Pandora è stato commissionato al Teatro dei Gordi, la sua compagnia, dalla Biennale di Venezia, prima del Covid. Il tema, la censura. Poi il Covid, la chiusura, la cesura dal mondo reale, l’apertura di zoom. Pandora è nato su zoom perché insieme non si poteva provare, ma si poteva lavorare.
Pandora è il terzo spettacolo di una trilogia sulla soglia, che i Gordi hanno sviluppato in tre spettacoli: Sulla morte senza esagerare, che non ho visto; Visite, che ho visto e rivisto e Pandora appunto che il Covid mi ha impedito di vedere al Franco Parenti.
Peculiarità dei Gordi è che usano le maschere e raccontano mille storie in una.
Sulla morte senza esagerare è ispirato da Wislawa Szymborska, una delle mie poetesse preferite. Le soglie dicevamo, la prima è la morte, almeno credo, la seconda, in Visite è quella di una stanza da letto in cui si consuma molto poeticamente e molto prosaicamente tutta la nostra vita, uno spettacolo fantastico!
Pandora invece succede in un bagno pubblico. In 65 minuti passano 50 personaggi, maschere diverse per gli attori che diventano un licenziato, un maniaco, un imbianchino, un trampoliere, uno che si è tagliato un dito, uno che urla, una che, uno che, una che…
Il bagno pubblico è la soglia tra il prima e il dopo, la pausa tra un essere e un divenire
Ce lo vedremo al prossimo giro di libertà.
È stato poi il turno di ZONA K. Sul loro sito leggiamo: “cosa significa, dal punto di vista della programmazione, tornare a teatro dopo mesi di lockdown? Come si costruisce una stagione ai tempi del Covid?”
Le ragazze di ZONA K inventano scenari e diversificano l’offerta, mettono a punto un questionario per capire le nuove esigenze del pubblico, che risponde curioso ed entusiasta di provare forme di spettacolo alternative a quelle tradizionali. Lo aveva già fatto con la lezione aperta di The Momentary Now, la mia scuola di performance, ai giardini Pippa Bacca, una delle prime sperimentazioni all’aperto post quarantena.
Quindi insieme a nientemeno dei Rimini Protokoll e alla Casa degli Artisti, alla riapertura ZONA K invita alcuni giovani artisti a misurarsi con domande come: Dobbiamo pensare a un mondo nel quale l’arte non avrà più un ruolo? Possiamo immaginare una realtà che annulli l’esistenza dell’arte e di chi vi lavora?
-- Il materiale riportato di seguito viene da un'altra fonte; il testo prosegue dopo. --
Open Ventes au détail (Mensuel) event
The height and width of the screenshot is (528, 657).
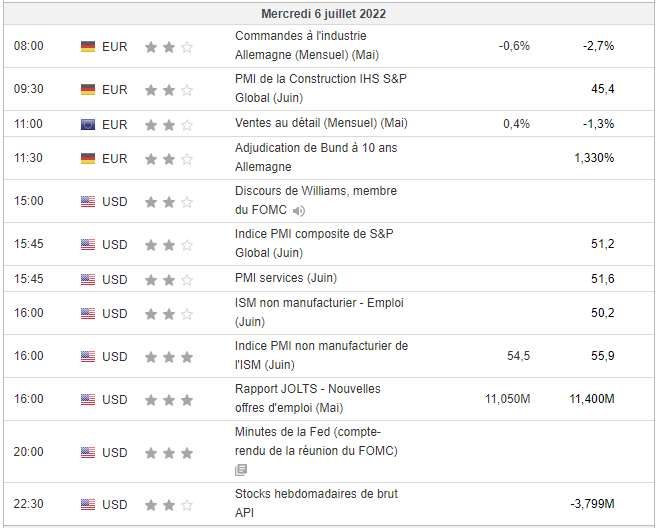pos(321,123)
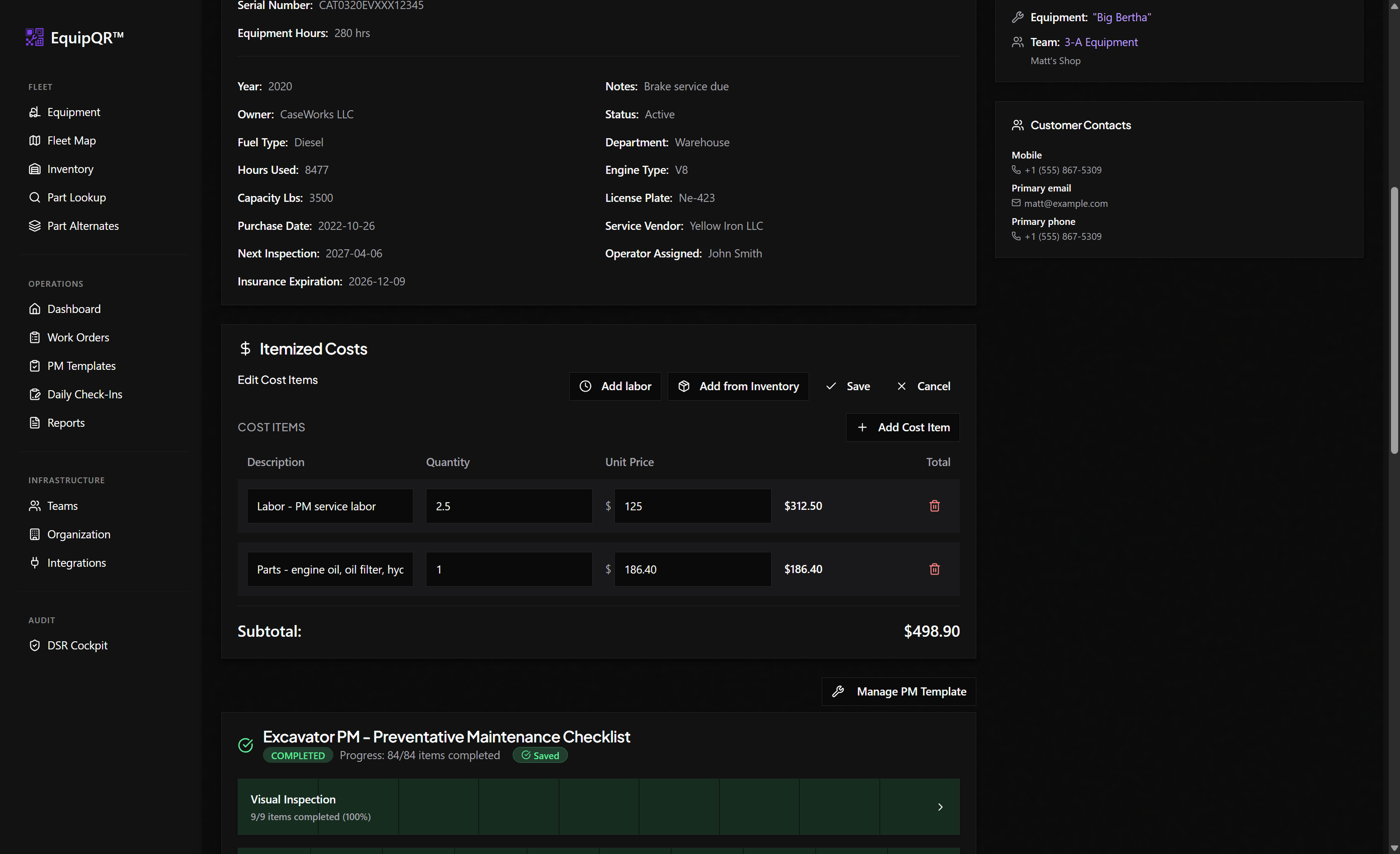Click the Part Alternates layers icon

(x=35, y=225)
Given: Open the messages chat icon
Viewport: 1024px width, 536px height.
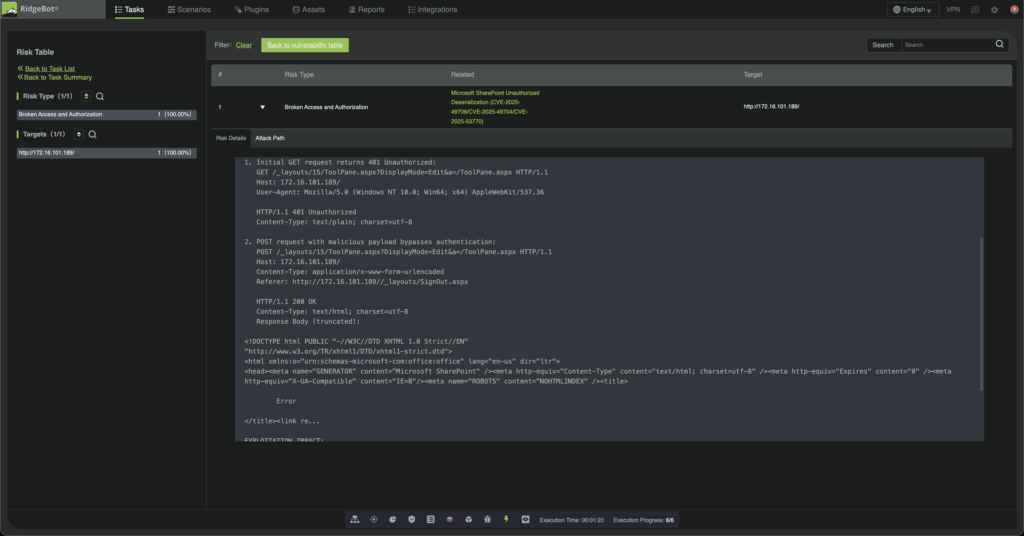Looking at the screenshot, I should click(x=975, y=10).

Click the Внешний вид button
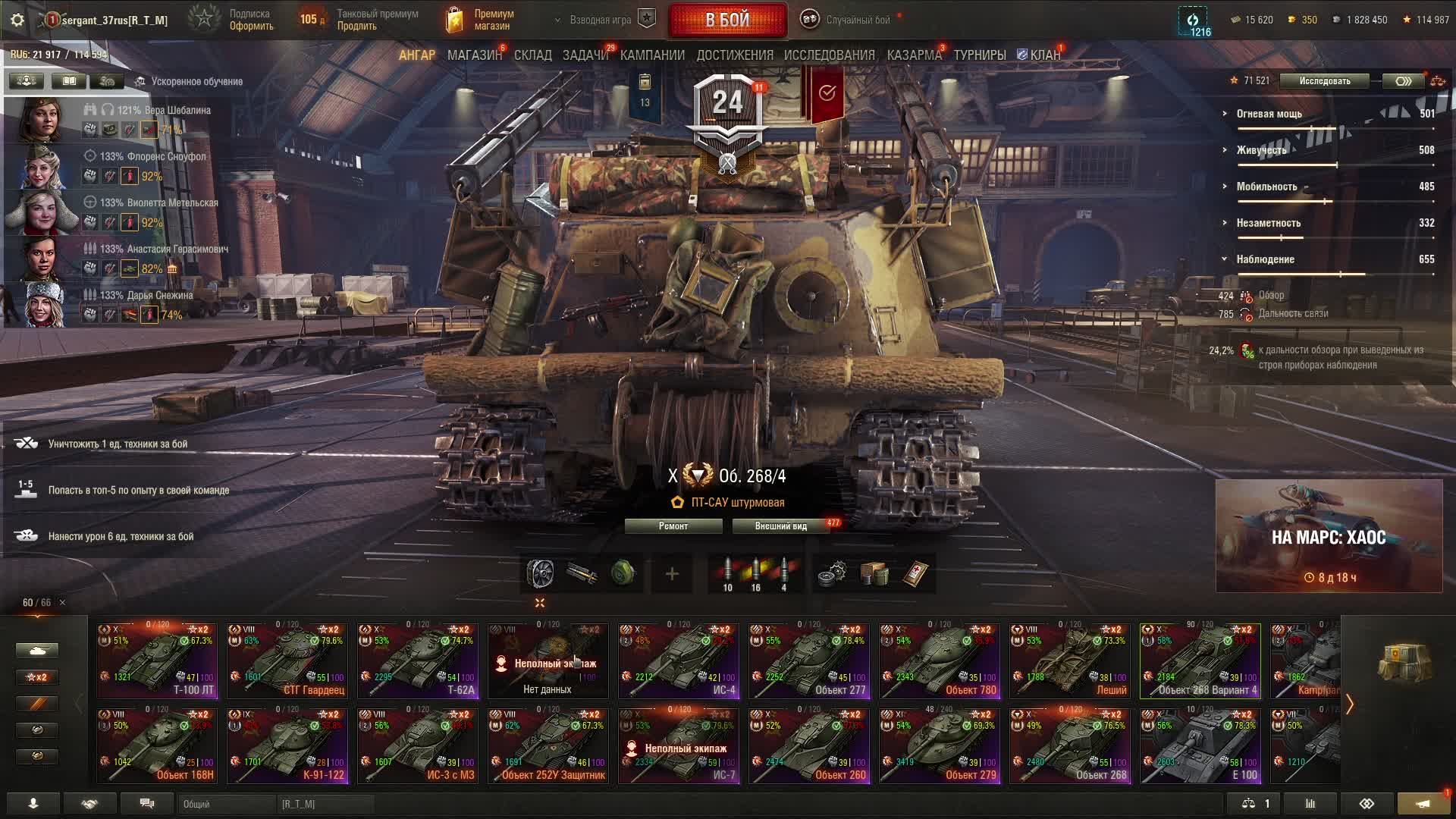(780, 526)
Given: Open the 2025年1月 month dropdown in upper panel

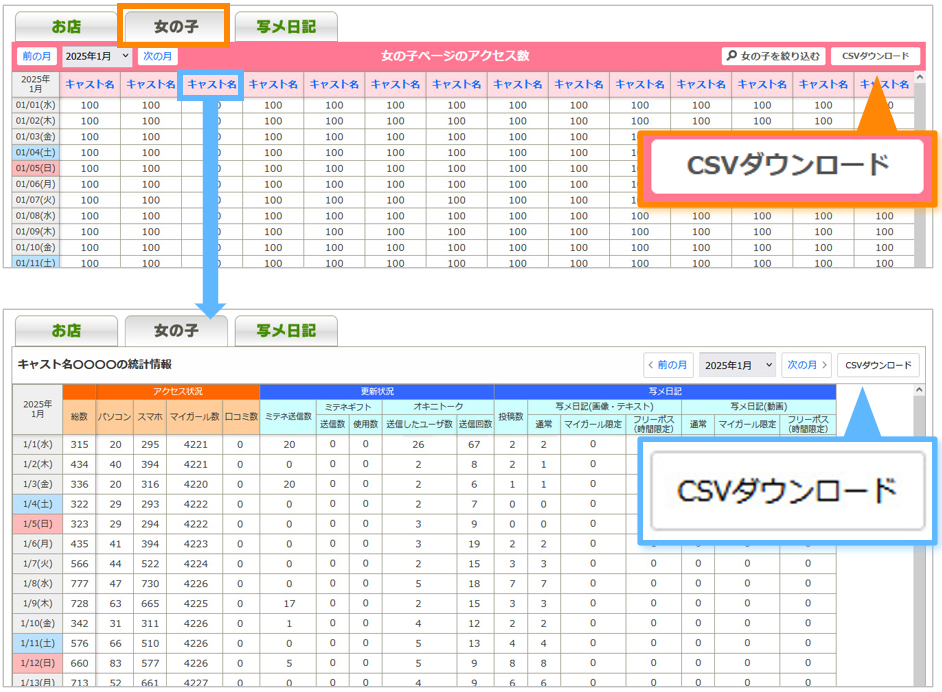Looking at the screenshot, I should (96, 57).
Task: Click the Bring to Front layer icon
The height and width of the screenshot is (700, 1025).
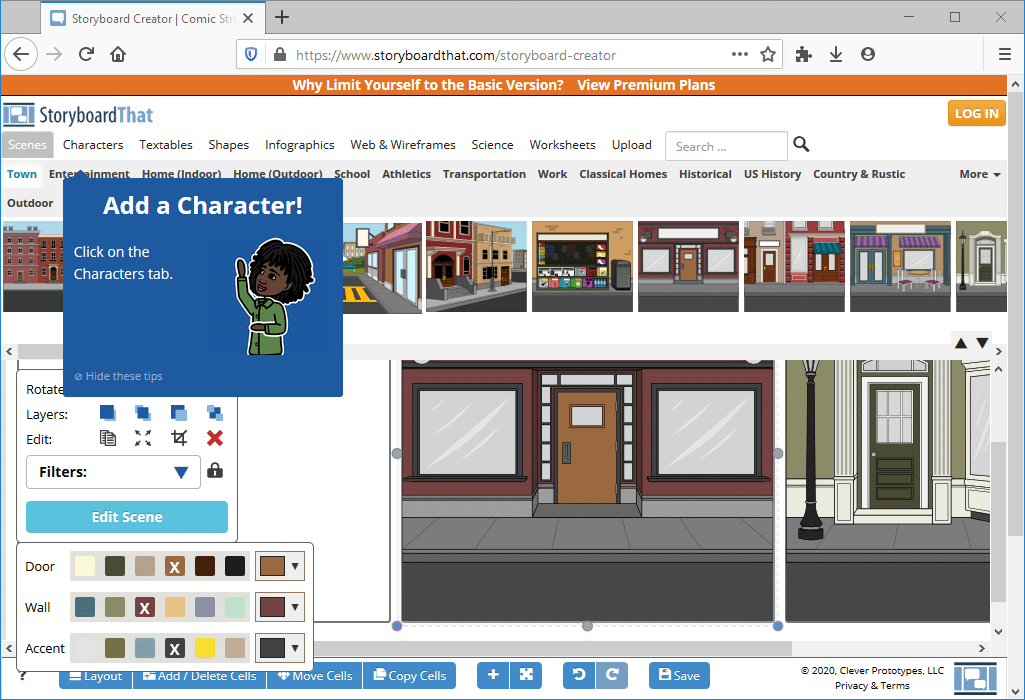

Che relazione può intrattenere l’arte con ognuno di noi in questo stato di crisi? Sta per finire qualcosa che è diventato da tempo stantio? Una crisi così profonda può essere un’opportunità?
Gli artisti rispondono con una camminata di due ore in città a cui non ho potuto assistere perché è stata annullata. Si chiama FASE NOVE // Assolo Urbano e invita a porsi queste domande mentre si attraversa la città. Nove luoghi importanti per l’arte a Milano – alcuni molto conosciuti, altri meno – diventano il palcoscenico di altrettante installazioni audio che, con interviste a diversi esperti, rispondono a una domanda provocatoria: Perché esiste l’arte?
Riccardo Muti si è rivolto a Conte per spiegarglielo. Per fargli capire che la cultura è nella nostra natura, che senza, le persone, come piante, avvizziscono.
Caro maestro, a noi interessano le curve, gli ha risposto il capo di stato, e non quelle di Sofia Loren come si poteva pensare ai tempi del Berlusca, ma la mera statistica, quella a cui la scorsa estate si son dimenticati di pensare. Si son presi una meritata vacanza i nostri governanti, poverini, dopo tutta la fatica di non pensare al Covid.
Ora, stanchi di tanto pensare, ci rinchiudono di nuovo e ledono i nostro diritto al pensiero con slogan che impestano la città come: Senso di colpa o senso di responsabilità?
Le domande, che, insomma, vanno fatte a loro.
E per questo motivo che si manifesta.